Many organisations and indeed countries are doing just that: minding the gender pay gap. Iceland is well on the way while New Zealand has just announced that no gender pay gaps exist in starting salaries for the same roles in government by 2020. Energy Australia and Salesforce are two organisations that have made a stand to eliminate the gap. Despite these advances there are still some alarming, hard facts surrounding the real limitations on a woman’s financial situation.
Across all workers, from those new to paid employment to those nearing retirement, the mean superannuation account balance for men is $112,000 and just $68,000 for women1. We are told one of the reasons for this is that women tend to be primary care-givers and are therefore likely to work casually or part-time, and take extended absences from paid work. Another major reason is the gender pay gap, such that across Australia on average women are paid 15.3% less than men each week2.
Annual surveys conducted since 20133 inform us that the top issue consistently impacting on the wellbeing of Australians is financial stress. Women are far more likely than men to be experiencing financial stress. With 55% of women under 35 finding dealing with money stressful and overwhelming4.
It makes smart business sense to implement initiatives which address these challenges, particularly as 46.9% of employees in Australia are women5. If for no other reason, the bottom line of your organisation is very likely to be impacted by the financial circumstances of your employees. When workers, both male and female, are experiencing chronic financial stress, this will have a significant effect on productivity.
More and more unconscious bias is being recognised and women are actively encouraged to participate in jobs, and at levels, that have previously been male dominated. Further examples of incentives taken by organisations to allow women to participate in the workforce on an equal footing include; transparent and consistent recruitment and remuneration; flexible work arrangements; paid parental leave and access to educational seminars on financial topics.

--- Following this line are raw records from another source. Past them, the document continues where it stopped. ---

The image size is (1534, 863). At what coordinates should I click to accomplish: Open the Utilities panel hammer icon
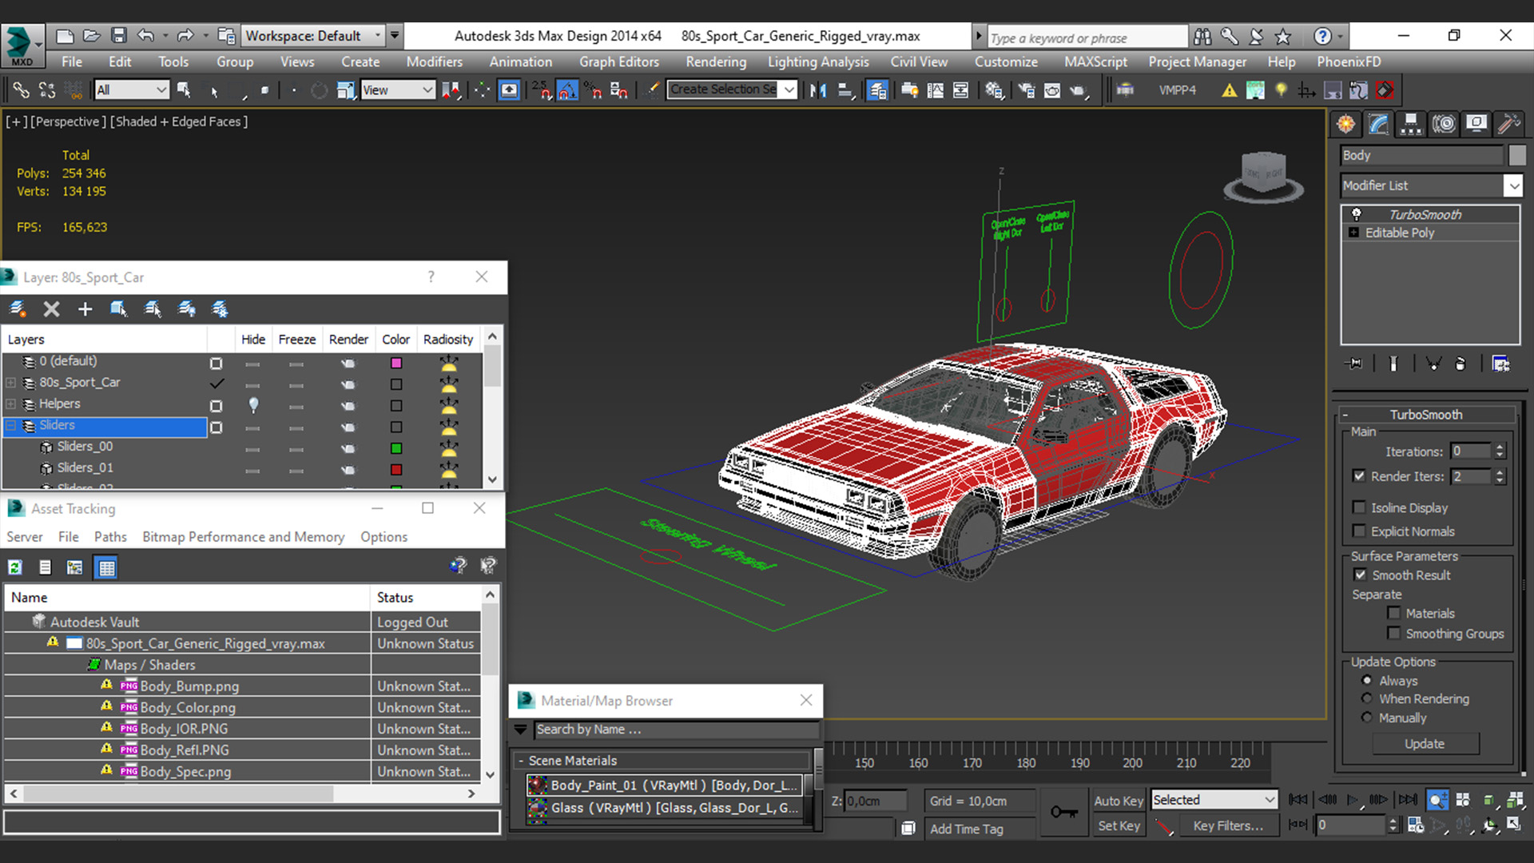1508,124
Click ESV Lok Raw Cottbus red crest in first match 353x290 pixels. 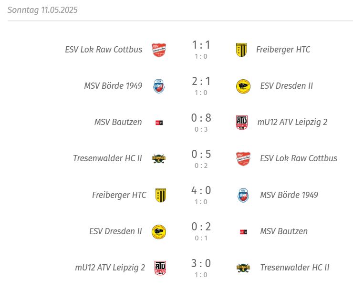tap(159, 50)
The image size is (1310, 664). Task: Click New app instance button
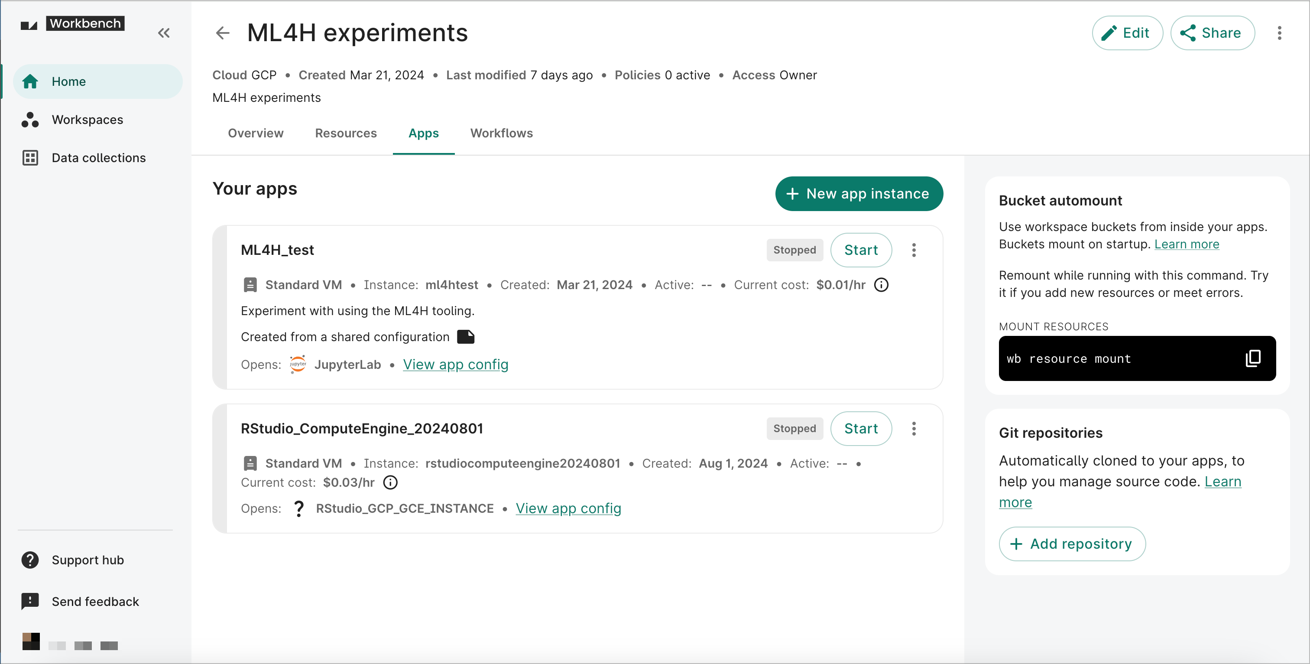pyautogui.click(x=857, y=193)
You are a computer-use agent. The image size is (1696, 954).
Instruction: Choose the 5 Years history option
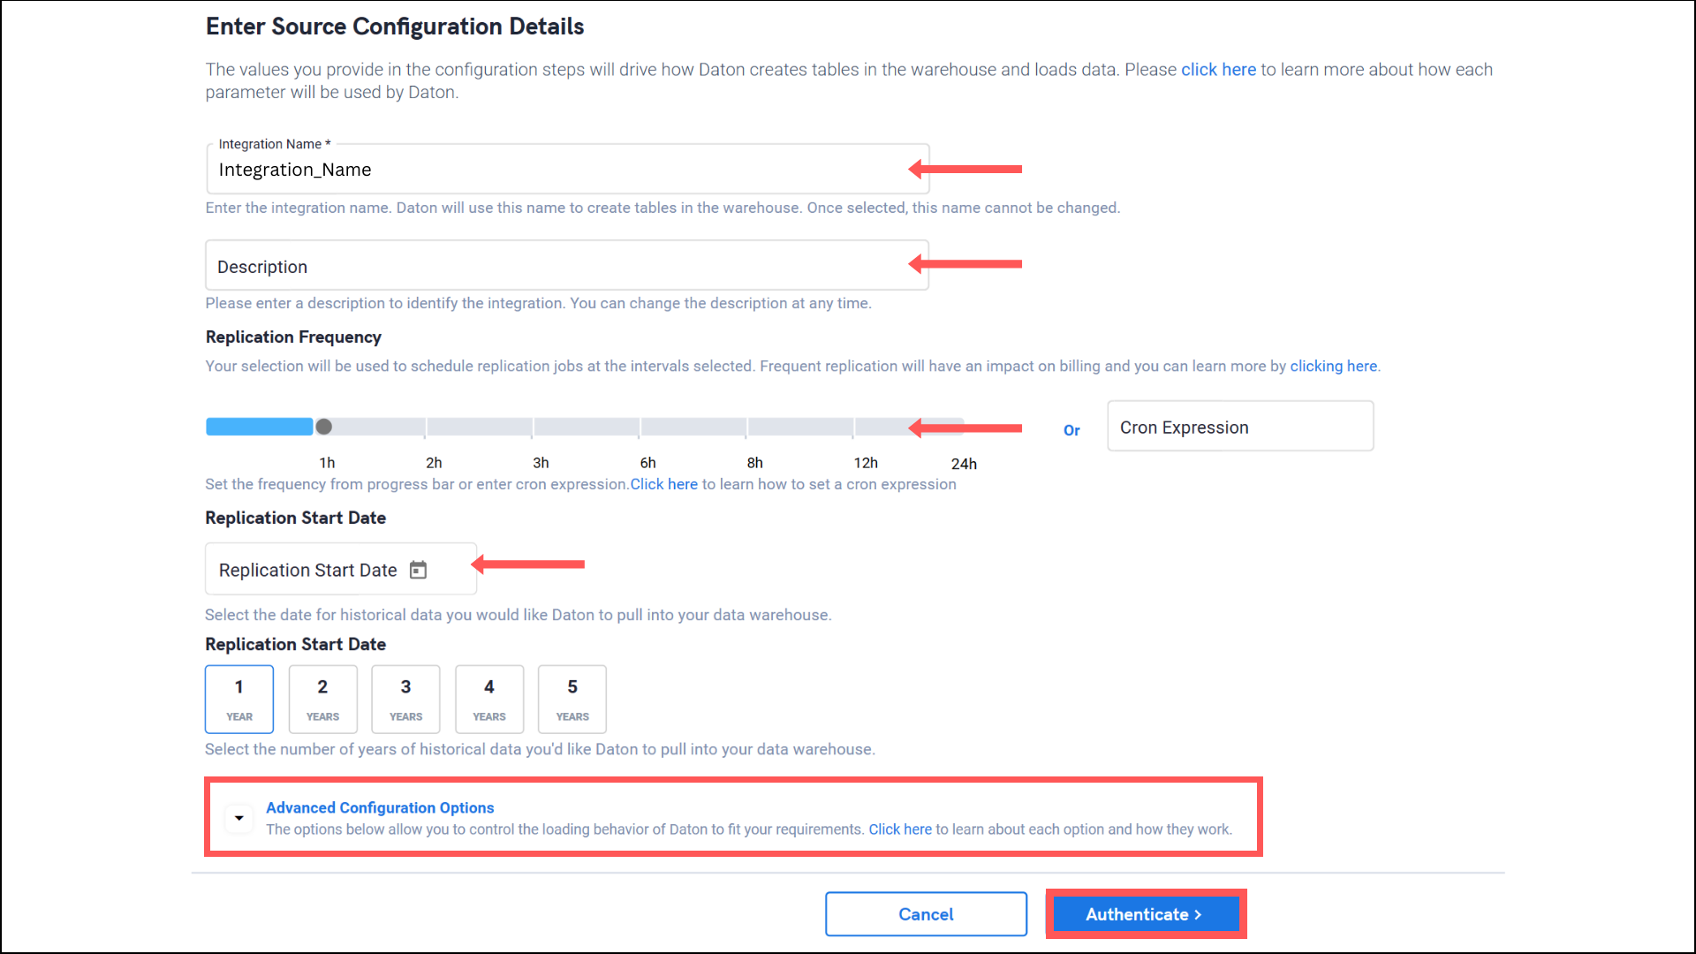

At age 15 girls are more financially literate than boys6 and 40% of women aged 25-29 hold a bachelors degree (compared to 30% of men)7 however 85% of women under 35 don't understand fundamental investment concepts4. For women looking to learn more and be proactive in terms of planning for life events and retirement there are resources available. At AccessEAP specialist financial coaching is part of the annual EAP allocation and can be requested long before the situation becomes overwhelming for employees struggling financially. There are also several excellent resources offered by the Federal government to help educate and assist in relation to the particular financial challenges women face.
[1] Association of Superannuation Funds Australia.
[2] Workplace Gender Equality Agency.
[3] Australian Psychological Society Stress and Wellbeing in Australia Survey.
[4] 46.9% according to the Workplace Gender Equality Agency.
[5] EY Sweeney, Australian Financial Attitudes and Behaviour Tracker (Wave 5) March 2017.
[6] OECD Report PISA 2015.Financial literacy in Australia.
[7] ABS Gender Indicators; Education, February 2016.